The pt-archive command is -
pt-archiver --source h=source-database.com,u=username,p=password,D=dbName,t=tableName --where "creation_time< current_date - interval 30 day" --dest h=dest-database.com,u=username,p=password --limit 1000 --txn-size 1000 --progress 1000 --optimize=s
Check for --sleep-coef and --sleep options which can be used to have pt-archiver to go slower and let database catchup with traffic
The sleep command just puts pt-archive to sleep for sometime right between selects, but is there anything to reduce the database connections and CPU used? Also without the sleep database traffic will not be hindered right, given there is sufficient CPU and Db connections? If you could also explain why exactly pt-archive is making so many db-connections that would be great!, as in one database it is making 7 connections and in the other it is making 100, is it based on the number of tables in the database or something?
Please provide SHOW PROCESSLIST output - what do you mean by pt-archiver creating 100 connections…
I’m not sure if this will help but this is what i would see as soon as I’d run the pt-archive command
Also I don’t think I would be able to provide the processlist command as this is in production and will not be accessible by me.I had done the same experiment on a smaller database and had seen the spike in database connections there as well but the spike was not as large. Does the size of database matter? On average how many connections would pt-archive make.
Also coming to the CPU part of the question is there anything that can be done for that? Would reducing the number of records being processed at a time(currently 1000) help in that.

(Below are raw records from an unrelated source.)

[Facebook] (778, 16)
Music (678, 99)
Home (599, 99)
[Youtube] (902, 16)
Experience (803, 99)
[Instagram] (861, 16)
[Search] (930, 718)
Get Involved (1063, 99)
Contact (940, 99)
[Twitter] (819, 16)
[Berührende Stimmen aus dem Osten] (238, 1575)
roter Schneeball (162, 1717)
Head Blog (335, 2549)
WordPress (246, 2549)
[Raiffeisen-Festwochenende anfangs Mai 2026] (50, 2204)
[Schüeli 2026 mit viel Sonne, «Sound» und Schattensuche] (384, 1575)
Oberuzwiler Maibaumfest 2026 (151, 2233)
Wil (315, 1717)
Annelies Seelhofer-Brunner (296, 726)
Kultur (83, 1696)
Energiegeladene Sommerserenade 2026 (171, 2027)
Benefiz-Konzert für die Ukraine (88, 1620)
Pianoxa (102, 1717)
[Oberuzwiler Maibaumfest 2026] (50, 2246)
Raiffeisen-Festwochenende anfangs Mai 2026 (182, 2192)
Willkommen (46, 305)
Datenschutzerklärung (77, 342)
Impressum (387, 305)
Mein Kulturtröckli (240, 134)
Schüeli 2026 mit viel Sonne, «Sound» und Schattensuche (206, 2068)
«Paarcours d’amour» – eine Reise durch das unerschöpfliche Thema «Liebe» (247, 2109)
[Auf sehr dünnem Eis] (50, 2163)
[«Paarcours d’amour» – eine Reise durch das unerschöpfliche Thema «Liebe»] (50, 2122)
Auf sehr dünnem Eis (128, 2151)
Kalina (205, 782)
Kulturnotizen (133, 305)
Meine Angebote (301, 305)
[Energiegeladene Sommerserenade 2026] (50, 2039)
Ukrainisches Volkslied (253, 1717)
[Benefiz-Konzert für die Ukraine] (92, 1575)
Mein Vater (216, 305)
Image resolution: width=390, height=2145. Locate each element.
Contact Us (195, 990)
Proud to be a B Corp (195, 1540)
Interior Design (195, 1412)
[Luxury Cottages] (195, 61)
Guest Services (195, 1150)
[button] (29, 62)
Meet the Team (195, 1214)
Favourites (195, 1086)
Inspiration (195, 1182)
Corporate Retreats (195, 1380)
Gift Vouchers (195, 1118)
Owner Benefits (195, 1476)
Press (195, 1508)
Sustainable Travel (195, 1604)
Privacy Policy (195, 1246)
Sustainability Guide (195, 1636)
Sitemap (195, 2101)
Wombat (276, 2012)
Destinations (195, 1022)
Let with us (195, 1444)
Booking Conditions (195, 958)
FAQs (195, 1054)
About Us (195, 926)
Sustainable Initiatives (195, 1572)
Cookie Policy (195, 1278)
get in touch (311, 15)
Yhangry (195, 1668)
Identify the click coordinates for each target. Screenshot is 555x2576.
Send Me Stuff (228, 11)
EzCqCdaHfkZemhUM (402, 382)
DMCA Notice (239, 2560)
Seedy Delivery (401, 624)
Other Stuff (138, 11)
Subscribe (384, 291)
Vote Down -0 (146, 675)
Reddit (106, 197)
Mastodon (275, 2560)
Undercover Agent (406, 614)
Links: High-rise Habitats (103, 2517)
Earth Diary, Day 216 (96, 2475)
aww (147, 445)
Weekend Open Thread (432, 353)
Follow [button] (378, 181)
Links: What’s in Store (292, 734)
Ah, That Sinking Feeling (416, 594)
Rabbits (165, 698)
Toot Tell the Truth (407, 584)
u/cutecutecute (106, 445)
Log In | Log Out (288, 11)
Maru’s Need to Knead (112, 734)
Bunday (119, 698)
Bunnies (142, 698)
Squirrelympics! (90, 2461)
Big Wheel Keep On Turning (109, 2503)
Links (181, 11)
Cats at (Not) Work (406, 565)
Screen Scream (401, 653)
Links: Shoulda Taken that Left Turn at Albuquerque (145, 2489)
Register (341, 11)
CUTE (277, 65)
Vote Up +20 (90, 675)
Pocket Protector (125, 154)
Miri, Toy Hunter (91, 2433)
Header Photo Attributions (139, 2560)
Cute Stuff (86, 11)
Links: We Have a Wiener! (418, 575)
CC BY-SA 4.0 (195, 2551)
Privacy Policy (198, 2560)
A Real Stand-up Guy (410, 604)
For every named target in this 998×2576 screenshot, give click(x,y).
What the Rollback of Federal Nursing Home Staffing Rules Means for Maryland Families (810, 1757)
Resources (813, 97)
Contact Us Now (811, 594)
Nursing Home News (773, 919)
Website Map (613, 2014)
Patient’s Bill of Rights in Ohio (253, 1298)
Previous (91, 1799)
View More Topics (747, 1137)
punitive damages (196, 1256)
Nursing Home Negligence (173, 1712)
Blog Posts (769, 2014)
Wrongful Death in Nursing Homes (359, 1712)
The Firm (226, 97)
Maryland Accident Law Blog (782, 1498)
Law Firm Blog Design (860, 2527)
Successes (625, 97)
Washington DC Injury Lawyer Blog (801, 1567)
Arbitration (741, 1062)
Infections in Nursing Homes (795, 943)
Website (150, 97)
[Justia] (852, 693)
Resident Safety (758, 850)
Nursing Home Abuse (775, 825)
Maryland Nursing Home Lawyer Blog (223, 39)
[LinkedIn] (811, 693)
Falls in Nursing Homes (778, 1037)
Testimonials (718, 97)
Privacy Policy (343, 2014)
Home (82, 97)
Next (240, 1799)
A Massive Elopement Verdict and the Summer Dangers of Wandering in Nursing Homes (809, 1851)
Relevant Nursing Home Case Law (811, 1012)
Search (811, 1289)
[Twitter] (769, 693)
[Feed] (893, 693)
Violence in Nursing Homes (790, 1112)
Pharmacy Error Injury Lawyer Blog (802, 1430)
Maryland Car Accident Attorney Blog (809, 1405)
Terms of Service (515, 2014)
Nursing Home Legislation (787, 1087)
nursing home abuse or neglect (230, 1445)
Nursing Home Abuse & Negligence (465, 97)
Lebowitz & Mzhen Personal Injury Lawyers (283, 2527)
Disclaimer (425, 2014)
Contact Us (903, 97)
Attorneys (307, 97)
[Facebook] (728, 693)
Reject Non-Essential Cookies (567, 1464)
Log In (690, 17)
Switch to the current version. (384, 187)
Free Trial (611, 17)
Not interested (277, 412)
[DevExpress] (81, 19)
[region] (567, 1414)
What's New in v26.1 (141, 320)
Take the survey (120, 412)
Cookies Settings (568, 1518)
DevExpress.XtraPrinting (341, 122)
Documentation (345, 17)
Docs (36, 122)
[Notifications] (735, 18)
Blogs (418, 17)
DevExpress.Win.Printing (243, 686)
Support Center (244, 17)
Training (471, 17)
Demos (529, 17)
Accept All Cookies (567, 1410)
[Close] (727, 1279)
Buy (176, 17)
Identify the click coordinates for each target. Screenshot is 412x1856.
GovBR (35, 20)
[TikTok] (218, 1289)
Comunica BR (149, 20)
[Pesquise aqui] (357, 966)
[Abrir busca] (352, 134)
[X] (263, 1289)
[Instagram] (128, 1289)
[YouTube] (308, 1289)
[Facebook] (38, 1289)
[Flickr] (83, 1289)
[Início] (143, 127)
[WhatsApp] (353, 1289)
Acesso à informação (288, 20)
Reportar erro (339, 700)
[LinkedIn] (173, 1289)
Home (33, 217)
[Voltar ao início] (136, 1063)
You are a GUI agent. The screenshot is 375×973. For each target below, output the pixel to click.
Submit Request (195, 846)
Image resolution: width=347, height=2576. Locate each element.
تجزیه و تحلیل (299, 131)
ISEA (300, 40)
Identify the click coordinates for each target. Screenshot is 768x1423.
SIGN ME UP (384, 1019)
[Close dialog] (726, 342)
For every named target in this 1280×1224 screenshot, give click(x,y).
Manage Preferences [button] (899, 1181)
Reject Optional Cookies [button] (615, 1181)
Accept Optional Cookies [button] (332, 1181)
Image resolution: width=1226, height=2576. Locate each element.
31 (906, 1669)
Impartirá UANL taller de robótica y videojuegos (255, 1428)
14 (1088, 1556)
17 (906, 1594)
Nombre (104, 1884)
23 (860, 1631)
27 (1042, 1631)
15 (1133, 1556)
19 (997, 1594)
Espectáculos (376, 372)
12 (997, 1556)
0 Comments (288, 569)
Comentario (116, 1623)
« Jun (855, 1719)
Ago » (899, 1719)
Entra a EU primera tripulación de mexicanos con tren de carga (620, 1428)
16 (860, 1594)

This shows what there is just spike of connections… not what pt-archive has created it. I would imagine Application created those connections due to database slowness… which you can reduce by using -sleep etc flags I suggested
Also coming to the CPU part of the question is there anything that can be done for that? Would reducing the number of records being processed at a time(currently 1000) help in that. Or is there any parameter I can add which will reduce CPU consumption. This spike usually happens due to the optimize command. I understand that internally pt-archive is just running the usual mysql optimize command in the backend but is there any thing else from percona i can use to not see the spike while doing the same job optimize does?